Du wirst beim Lesen meiner Beiträge merken, dass viele Wörter aus dem Griechischen kommen. Das liegt an der langen Geschichte der Sprache. Griechisch beeinflusste andere Sprachen

  1. über das Lateinische
  2. durch die Christianisierung und die erste griechische Bibelübersetzung
  3. über das Französische und Englische

Europas älteste Sprache

Griechisch ist die älteste europäische Sprache. Erste Zeugnisse stammen aus dem 2. Jahrtausend v. Chr. Frühe schriftliche Werke, die wir heute kennen, sind beispielsweise die literarischen Werke Homers – die Ilias, die Odyssee. Sie wurden im 8. Jahrhundert v. Chr. geschrieben. Beispiele für griechische Wörter aus dieser Zeit sind:

Automat, Idee, Therapie

Während der Spätantike sorgte Alexander der Große dafür, dass sich das griechische Eroberungsgebiet stark erweitere und die Sprache die lingua franca jener Zeit war. So wie heute die Weltsprache Englisch.

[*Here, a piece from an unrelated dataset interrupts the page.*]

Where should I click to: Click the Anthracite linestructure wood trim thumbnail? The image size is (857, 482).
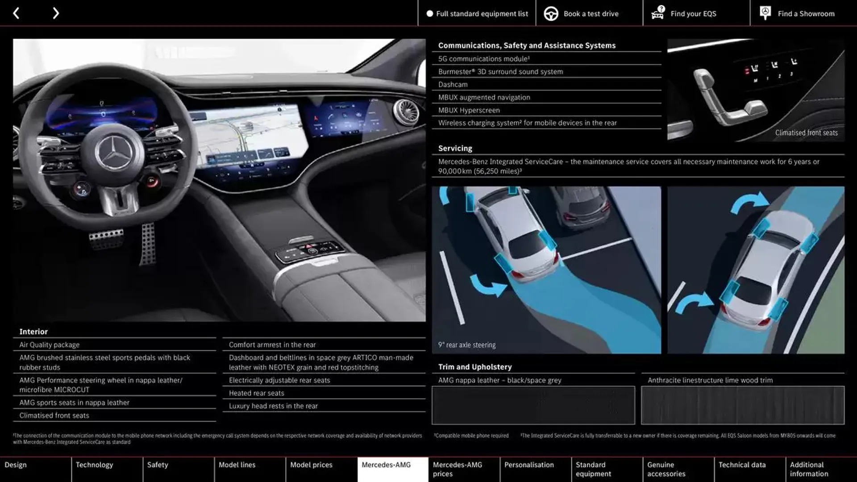743,405
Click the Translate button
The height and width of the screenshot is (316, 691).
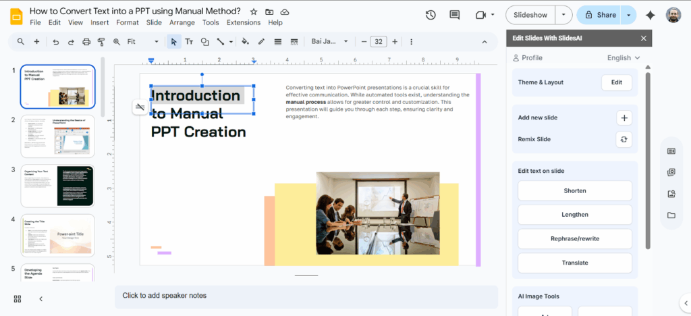click(575, 263)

Von der Magna Grecia zum Imperium Romanum

Im 8. Jahrhundert v. Chr. spricht man von der Magna Grecia, im 2. Jahrhundert v. Chr. vom Imperium Romanum. Die Römer besetzten einen großen Teil Griechenlands, ohne das Land zu romanisieren. Denn sie bewunderten die Sprache, Kultur und Literatur, kopierten literarische Werke und verwerteten sie in Adaptionen, verwendeten Griechisch für amtliche Dokumente und kopierten viele Worte wie:

camera, gubernare, macina

Im 4. Jahrhundert n. Chr. stand das Imperium Romanum vor dem Aus: Der lateinisch-katholische Westen löste sich in verschiedene Landessprachen auf, während der griechisch-orthodoxe Osten seine sprachliche Einheit bewahrte. Latein war nun die Basis der romanischen Sprachen, beeinflusste aber auch den frühen deutschen und englischen Sprachraum des 7. und 8. Jahrhunderts.

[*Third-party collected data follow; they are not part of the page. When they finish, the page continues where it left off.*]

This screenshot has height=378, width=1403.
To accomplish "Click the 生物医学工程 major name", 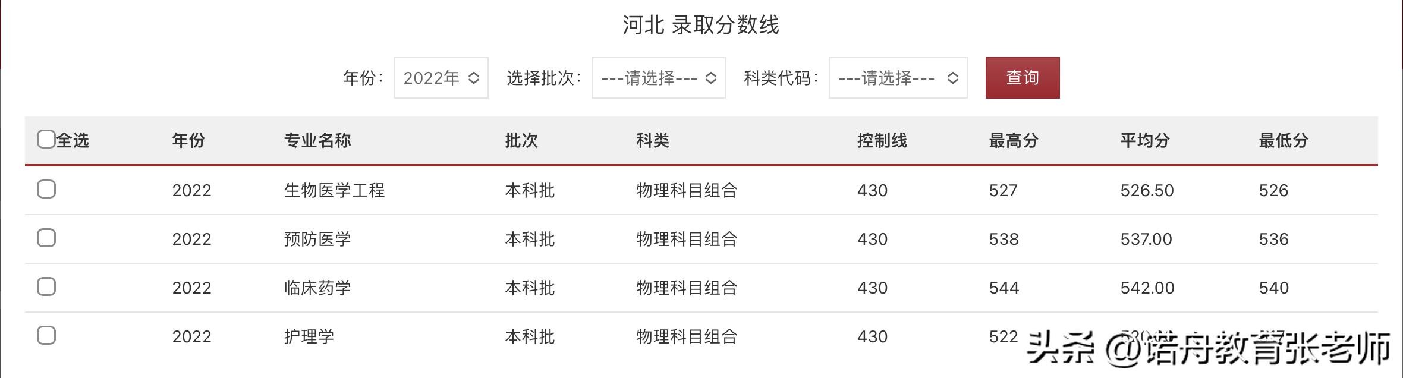I will coord(334,191).
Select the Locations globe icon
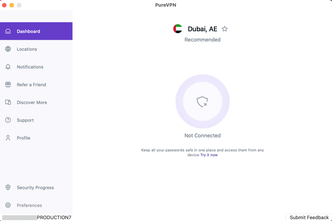The height and width of the screenshot is (221, 332). click(8, 49)
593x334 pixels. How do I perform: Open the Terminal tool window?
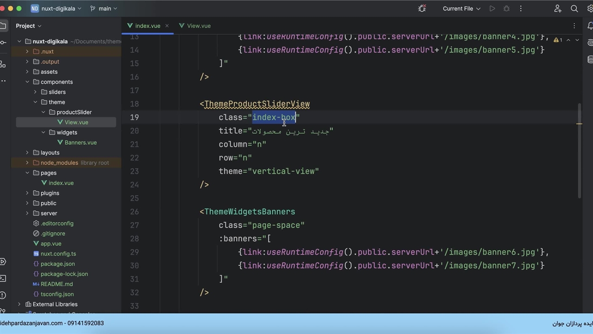click(3, 278)
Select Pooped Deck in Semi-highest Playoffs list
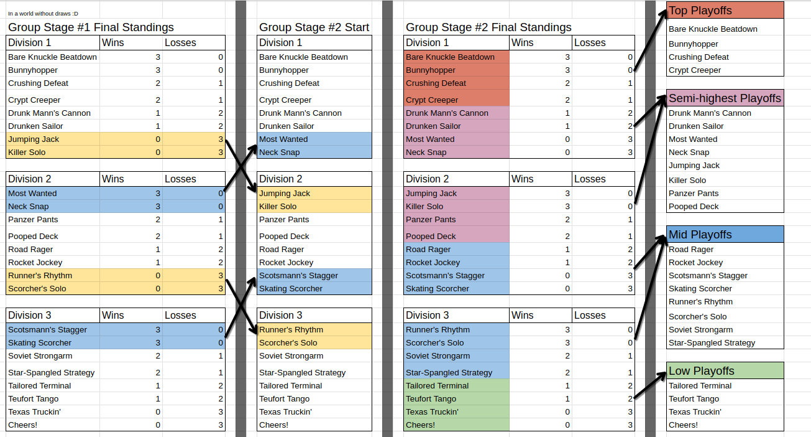Image resolution: width=811 pixels, height=437 pixels. 694,207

Illustration zum Begriff Christianisierung

Die Bibel und ihre Übersetzung

Der zweite Aspekt ist die Christianisierung. Im 3./2. Jahrhundert v. Chr. entstand die hebräische Septuaginta als griechisches Altes Testament. Das Neue Testament folgte bereits direkt auf Griechisch. Deutschland wurde um 500 n. Chr. christianisiert, England um 597 n. Chr. Die Kirche war zu jener Zeit Träger der Schriftkultur. Beispiele für die Entlehnung ursprünglich griechischer Wörter sind:

Bibel, Engel, Münster

Aufklärung und Revolution

Für den heutigen Kontext sind die kultur-politischen Strömungen der letzten Jahrhunderte entscheidend: Einerseits Humanismus und Renaissance, andererseits Aufklärung und Französische Revolution sowie die Industrialisierung. Kultstatus haben während des Humanismus und der Renaissance sowohl die klassischen Sprachen Griechisch und Latein als auch das Französische. Beispiele hierfür sind:

Energie, Programm, Technik

Die Aufklärung und die Französische Revolution bringen zahlreiche neue Ideen mit sich. Zusammen mit der Industrialisierung und dem technischen Fortschritt sorgen sie für viele neue Begriffe in allen Sprachen. Und zwar fast ausschließlich mit Hilfe neo-griechischer und neo-lateinischer Wortbildungselemente. Neo-griechische Wortelemente stammen zwar aus dem Griechischen, ergeben aber in ihrer neuen Zusammensetzung Begriffe, die es in der Antike nicht gab. So existierten tele und phon bereits im Altgriechischen, das Telefon selber verwendete Sokrates aber nicht. Beispiele für derartige Wortneubildungen sind:

Barometer, Elektrizität, Telefon

Auch viele sogenannte Anglizismen sind ursprünglich griechisch:

Aerobic, Musical, Rap, Recyceln

Ebenso wie zahlreiche französische Fremdwörter, die griechische Wurzeln haben:

Blamage, Katastrophe, Organisation

Wörter mit griechischen Ursprüngen reichen von Alphabet bis Zoo: ob Marmelade, Theater, das E- in E-Mail oder das a- in asozial. Es sind Fachtermini wie Elektron, Kinetik und Photosynthese, aber auch Alltagsbegriffe wie Arzt, Kino und Banause.

Griechisch bereichert unsere Sprachen also sehr. Und wer die Sprache sogar kann, versteht den Ursprung zahlreicher Wörter viel besser.